Meski hingga akhir September masih mencetak laba bersih, TAXI membukukan rugi bersih per kuartal III lalu sebesar Rp 21,4 miliar. Reza menilai, untuk mencetak profit, TAXI harus meningkatkan tingkat pemanfaatan armada menjadi minimal 85% dari posisi saat ini di kisaran 80%. Dengan begitu, pendapatan bisa mengimbangi beban yang dikeluarkan.

Tahun depan, Reza menduga, pendapatan TAXI hanya tumbuh 6%. Namun, TAXI hanya akan mencetak laba bersih

Rp 19 miliar. Menurut perhitungan Reza, valuasi harga saham TAXI saat ini cukup mahal. Kamis lalu (12/11), harga saham TAXI Rp 136 per saham. Dengan begitu, rasio laba bersih 2016 terhadap harga saham di kisaran 19,6 kali. Karena itu, Reza merekomendasikan jual untuk saham TAXI dengan target harga Rp 120 per saham.

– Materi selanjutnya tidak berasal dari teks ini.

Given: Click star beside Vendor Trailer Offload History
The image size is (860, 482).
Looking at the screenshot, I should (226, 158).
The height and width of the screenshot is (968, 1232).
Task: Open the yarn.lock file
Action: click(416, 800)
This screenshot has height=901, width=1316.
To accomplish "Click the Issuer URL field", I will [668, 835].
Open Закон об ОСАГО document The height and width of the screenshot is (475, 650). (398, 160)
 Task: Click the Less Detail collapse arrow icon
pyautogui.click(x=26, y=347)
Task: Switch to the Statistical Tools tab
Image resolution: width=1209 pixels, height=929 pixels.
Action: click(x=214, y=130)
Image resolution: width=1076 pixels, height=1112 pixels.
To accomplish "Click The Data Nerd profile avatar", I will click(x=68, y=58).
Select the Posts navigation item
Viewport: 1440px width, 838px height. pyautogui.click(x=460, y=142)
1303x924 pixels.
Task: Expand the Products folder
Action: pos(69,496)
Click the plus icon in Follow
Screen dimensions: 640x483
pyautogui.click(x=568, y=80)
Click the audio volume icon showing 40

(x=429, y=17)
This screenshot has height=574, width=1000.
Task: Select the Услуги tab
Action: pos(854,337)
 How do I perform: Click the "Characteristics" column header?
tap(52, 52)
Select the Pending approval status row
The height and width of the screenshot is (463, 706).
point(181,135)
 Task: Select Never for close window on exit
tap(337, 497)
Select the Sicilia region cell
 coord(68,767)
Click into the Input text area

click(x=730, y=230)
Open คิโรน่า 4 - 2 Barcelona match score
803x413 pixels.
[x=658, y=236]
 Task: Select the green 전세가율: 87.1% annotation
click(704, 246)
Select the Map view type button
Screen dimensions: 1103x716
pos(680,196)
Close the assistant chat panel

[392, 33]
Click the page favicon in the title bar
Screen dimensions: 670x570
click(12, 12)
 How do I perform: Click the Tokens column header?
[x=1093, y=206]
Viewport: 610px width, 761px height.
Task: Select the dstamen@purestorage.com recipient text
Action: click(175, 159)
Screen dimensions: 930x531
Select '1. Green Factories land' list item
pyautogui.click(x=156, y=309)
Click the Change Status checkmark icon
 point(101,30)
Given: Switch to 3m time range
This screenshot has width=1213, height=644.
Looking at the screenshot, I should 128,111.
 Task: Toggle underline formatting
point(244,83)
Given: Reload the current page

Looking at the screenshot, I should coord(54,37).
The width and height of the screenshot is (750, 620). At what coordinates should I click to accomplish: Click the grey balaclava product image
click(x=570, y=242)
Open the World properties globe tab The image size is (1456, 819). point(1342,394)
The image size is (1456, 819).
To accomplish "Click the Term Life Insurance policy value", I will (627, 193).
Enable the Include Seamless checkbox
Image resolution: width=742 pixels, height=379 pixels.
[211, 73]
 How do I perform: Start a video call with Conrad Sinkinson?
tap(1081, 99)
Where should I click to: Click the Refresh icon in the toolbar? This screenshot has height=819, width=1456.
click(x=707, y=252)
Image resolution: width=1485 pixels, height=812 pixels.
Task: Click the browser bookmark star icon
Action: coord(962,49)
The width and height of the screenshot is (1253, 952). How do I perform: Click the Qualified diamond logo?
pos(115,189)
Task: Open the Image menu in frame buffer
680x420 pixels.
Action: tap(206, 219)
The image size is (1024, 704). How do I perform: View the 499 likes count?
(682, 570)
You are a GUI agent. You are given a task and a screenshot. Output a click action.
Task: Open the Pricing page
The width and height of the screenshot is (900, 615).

Direktur Investa Saran Mandiri Hans Kwee, menilai, kinerja TAXI memperoleh tekanan dari kenaikan harga suku cadang akibat pelemahan rupiah. Di sisi lain, Grup Rajawali sebagai pemegang saham mayoritas TAXI tengah membutuhkan banyak duit. Dibandingkan BIRD, kinerja TAXI juga bakal lebih tertekan. Karena itu, Hans memberikan rekomendasi jual untuk saham TAXI dengan target harga setahun sebesar Rp 181 per saham. 

Harga saham TAXI secara kumulatif mengalami penurunan signifikan. Pada 16 Oktober lalu, harga saham TAXI ditutup Rp 315 per saham. Sedangkan pada 12 November, harga saham TAXI anjlok menjadi Rp 136 per saham. Artinya, dalam waktu kurang dari satu bulan, harga saham TAXI melorot hingga 56,8% (lihat pergerakan harga saham TAXI). Karena itu, Bursa Efek Indonesia (BEI) memutuskan menghentikan sementara alias suspensi perdagangan saham TAXI sejak perdagangan sesi pertama pada 13 November lalu.

Jadi, siapkan payung sebelum  mendung menjadi hujan.